Here I’m not saying don’t do backup but rather plan your maintenance activities around the application. Be mindful of the applications running on SQL and their care.
I’ve seen many cases where a DBA gets overzealous about index maintenance and ends up reindexing the tables too much and causes a lot of blocking and deadlocks.
Disk Partition Alignment
In the pursuit of optimal disk configuration one consideration disk partition alignment. Windows default is 1,024 kb (Windows Server 2008) whereas a more common sizing would start at 64 kb. Basically it has a greater chance of collaborating more efficiently with various disks, controllers, and cache.
Formatting a disk to 64 kb cluster size can be an important factor when trying to remediate suboptimal disk I/O performance.
Run PerfMon before and after the change to analyze the effectiveness of the change.
There are tons of Performance Monitor counters to choose from. It can be difficult to determine what to include and what to dismiss. Other times it can be a case of TMI (too much information) and the results are hard to decipher. Because there are so many to choose from I provide a list of some key counters below.
Here is a sample list of counters to assess system performance:
- Process(*)\%% Processor Time
- Process(*)\Private Bytes
- Process(*)\Virtual Bytes
- Processor(*)\%% Processor Time
- Processor(_Total)\%% Processor Time
- Memory\Available MBytes
- Memory\Committed Bytes
- Memory\Page Faults/sec
- Memory\Pool Nonpaged Bytes
- Memory\Pool Paged Bytes
- LogicalDisk(*)\Disk Reads/sec
- LogicalDisk(*)\Disk Writes/sec
- LogicalDisk(_Total)\Disk Reads/sec
- LogicalDisk(_Total)\Disk Writes/sec
- PhysicalDisk(*)\Avg. Disk sec/Read
- PhysicalDisk(*)\Avg. Disk sec/Transfer
- PhysicalDisk(*)\Avg. Disk sec/Write
- PhysicalDisk(*)\Current Disk Queue Length
- PhysicalDisk(*)\Disk Bytes/sec
- PhysicalDisk(*)\Disk Read Bytes/sec
- PhysicalDisk(*)\Disk Reads/sec
- PhysicalDisk(*)\Disk Transfers/sec
- PhysicalDisk(*)\Disk Write Bytes/sec
- PhysicalDisk(*)\Disk Writes/sec
- PhysicalDisk(_Total)\Avg. Disk Queue Length
- Network Adapter(*)\Bytes Received/sec
- Network Adapter(*)\Bytes Sent/sec
- Network Adapter(*)\Bytes Total/sec
- TCPv4\Connections Active
- TCPv4\Connections Established
- TCPv6\Connections Active
- TCPv6\Connections Established
- SQL Server
- %sqlname%:Buffer Manager\Buffer cache hit ratio
- %sqlname%:Buffer Manager\Checkpoint pages/sec
- %sqlname%:Buffer Manager\Page life expectancy
- %sqlname%:Databases(*)\Active Transactions
- %sqlname%:Databases(*)\Log Bytes Flushed/sec
- %sqlname%:Databases(*)\Log Flushes/sec
- %sqlname%:Databases(_Total)\Log Bytes Flushed/sec
- %sqlname%:General Statistics\User Connections
- %sqlname%:Memory Manager\Total Server Memory (KB)
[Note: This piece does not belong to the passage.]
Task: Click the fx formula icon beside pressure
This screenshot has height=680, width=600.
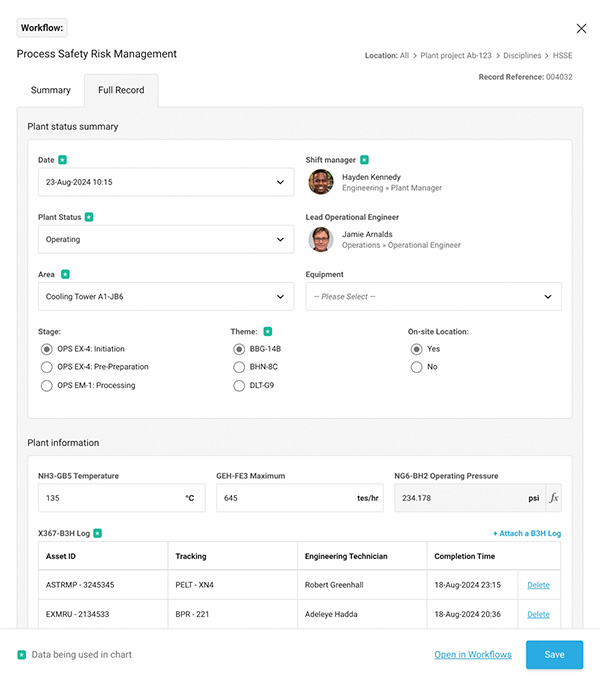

- %sqlname%:SQL Statistics\Batch Requests/sec
- %sqlname%:SQL Statistics\SQL Compilations/sec
- %sqlname%:SQL Statistics\SQL Re-Compilations/sec
Similar to the conclusions reached in the previous article for my SQL Server Environmental Diagnostics Guide:
- Defaults are often poor!
- If you take anything away from this article please let it be changing power settings to high performance!
- Know when to step outside the guidelines – they are not rules without exceptions – learn them!